Si de buenas a primeras me volviera incorpórea, se daría en mí el gran conflicto vital que a todos se nos cruza alguna vez en el camino: usarlo para hacer el bien e impartir justicia, mi concepto de justicia, claro, o por puro hedonismo. Una de las cosas que me gustaría hacer sería dar chorlitos a los imbéciles con los que me cruzo por la calle: los que atascan las aceras parloteando, los que van dando gritos, los maleducados que te avasallan. Sería una especia de justiciera, cosa que no me permite mi escasa o casi nula fuerza bruta. Me imagino las caras de los transeúntes ante un golpe seco en la nuca…y yo muerta de la risa. La verdad es que esta idea conjuga la idea de justicia divina con el puro placer.

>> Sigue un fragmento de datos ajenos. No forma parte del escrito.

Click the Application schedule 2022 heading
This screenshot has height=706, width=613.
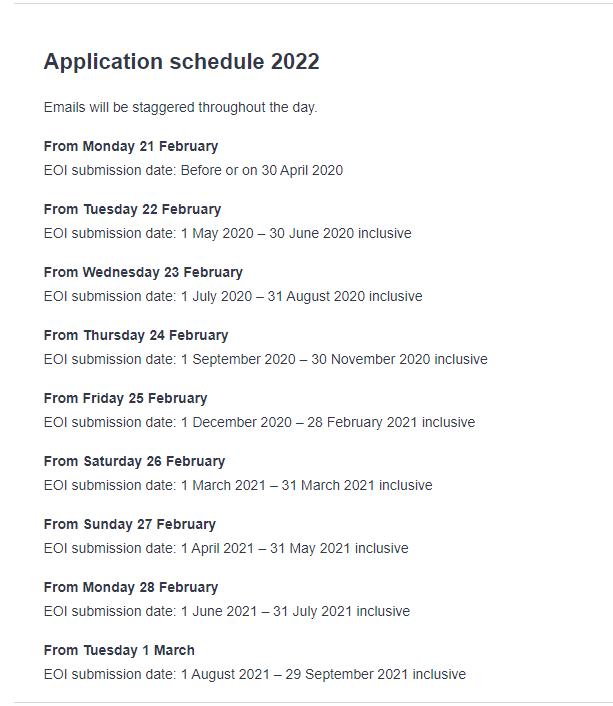[x=182, y=62]
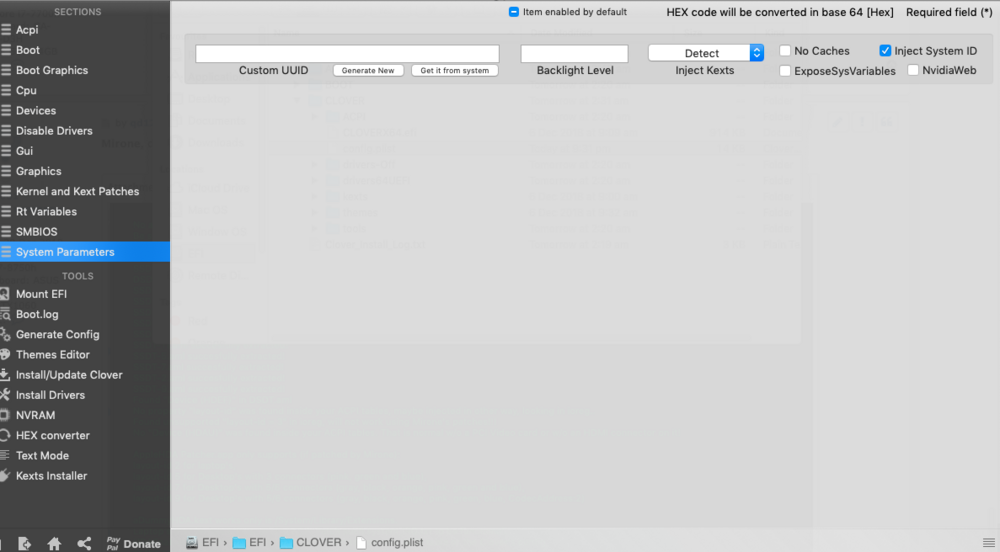Click the home icon in bottom bar

tap(54, 543)
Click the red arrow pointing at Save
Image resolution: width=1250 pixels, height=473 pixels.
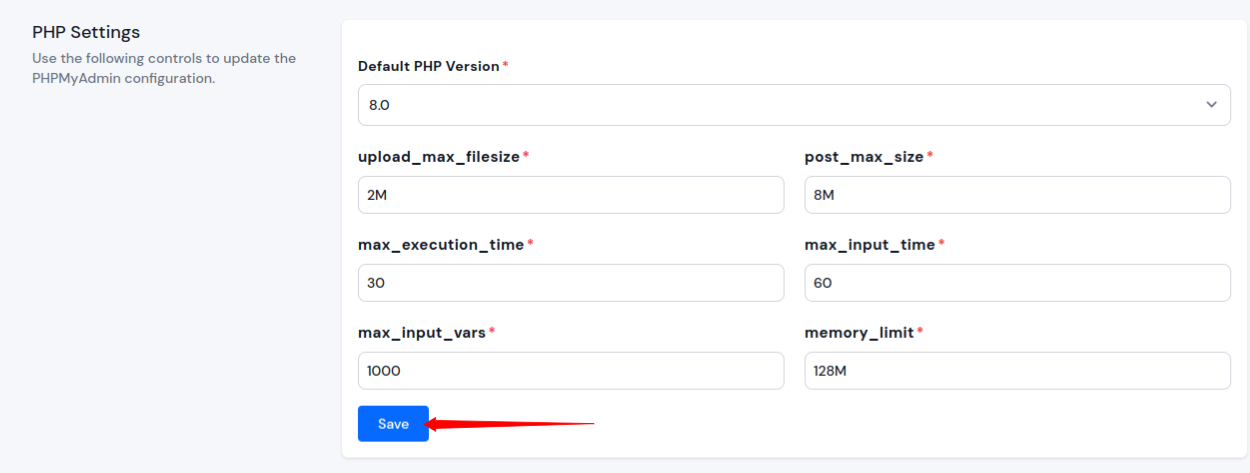click(510, 424)
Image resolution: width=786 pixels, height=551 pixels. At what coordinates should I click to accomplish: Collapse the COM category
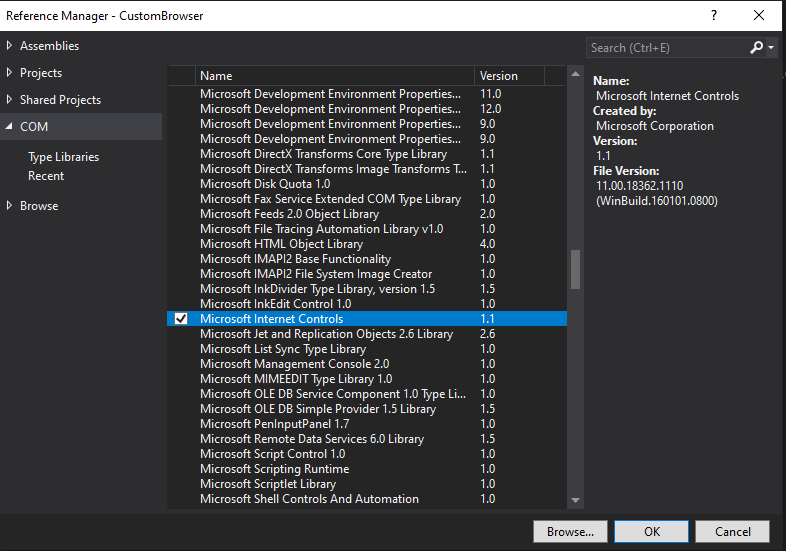pos(10,127)
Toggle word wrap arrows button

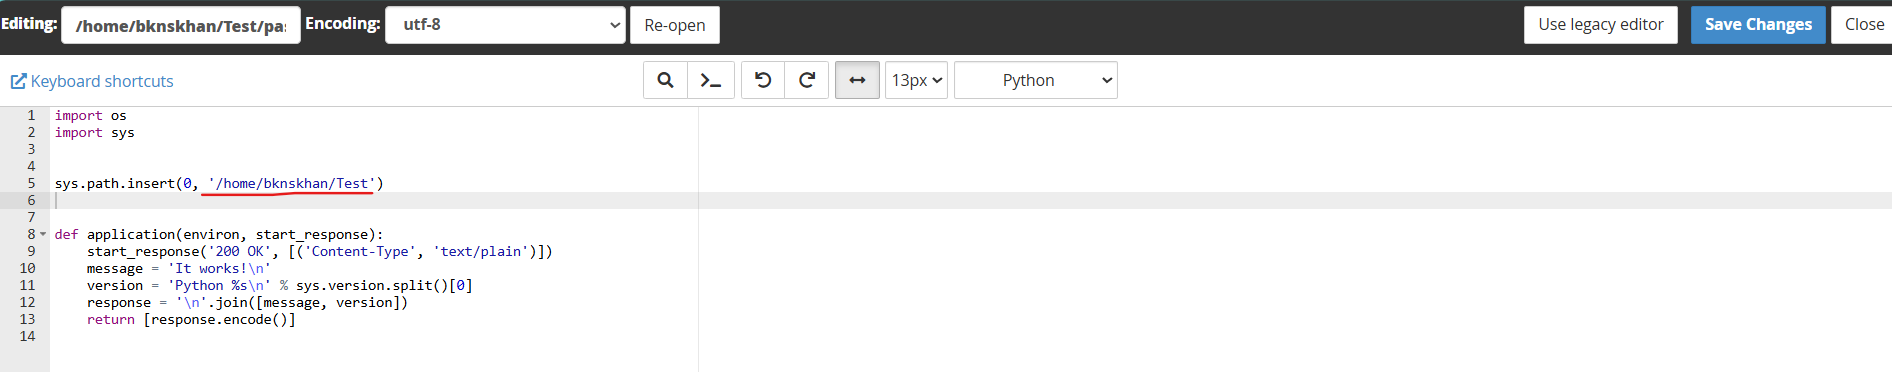tap(857, 80)
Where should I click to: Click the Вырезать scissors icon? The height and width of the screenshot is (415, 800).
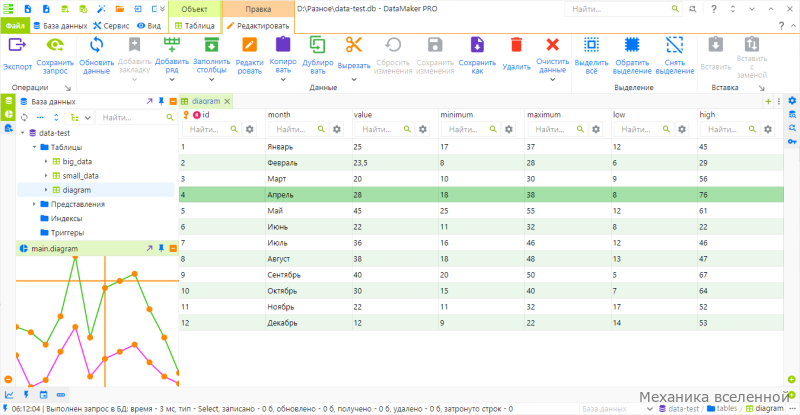(x=354, y=45)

Lo que sí haría por gusto sería ir detrás de niños guapos, o de parejitas felices, y ejercería de voyeur (voyeuse, en mi caso). También imagino cómo sería practicar sexo siendo traslúcida…

El punto negativo de ser etérea es que correría riesgos innecesario: oír lo que no debo, meterme donde no me llaman… En cualquier caso prefiero ser invisible a ser transparente. Se debe sobrellevar mejor. Pero no, no puede ser, eso es fantasía, todavía no inventaron la máquina para borrar temporalmente la piel. Así que lo que me toca a mí es ser transparente, no saber mentir y dar alguna que otra torta sin manos.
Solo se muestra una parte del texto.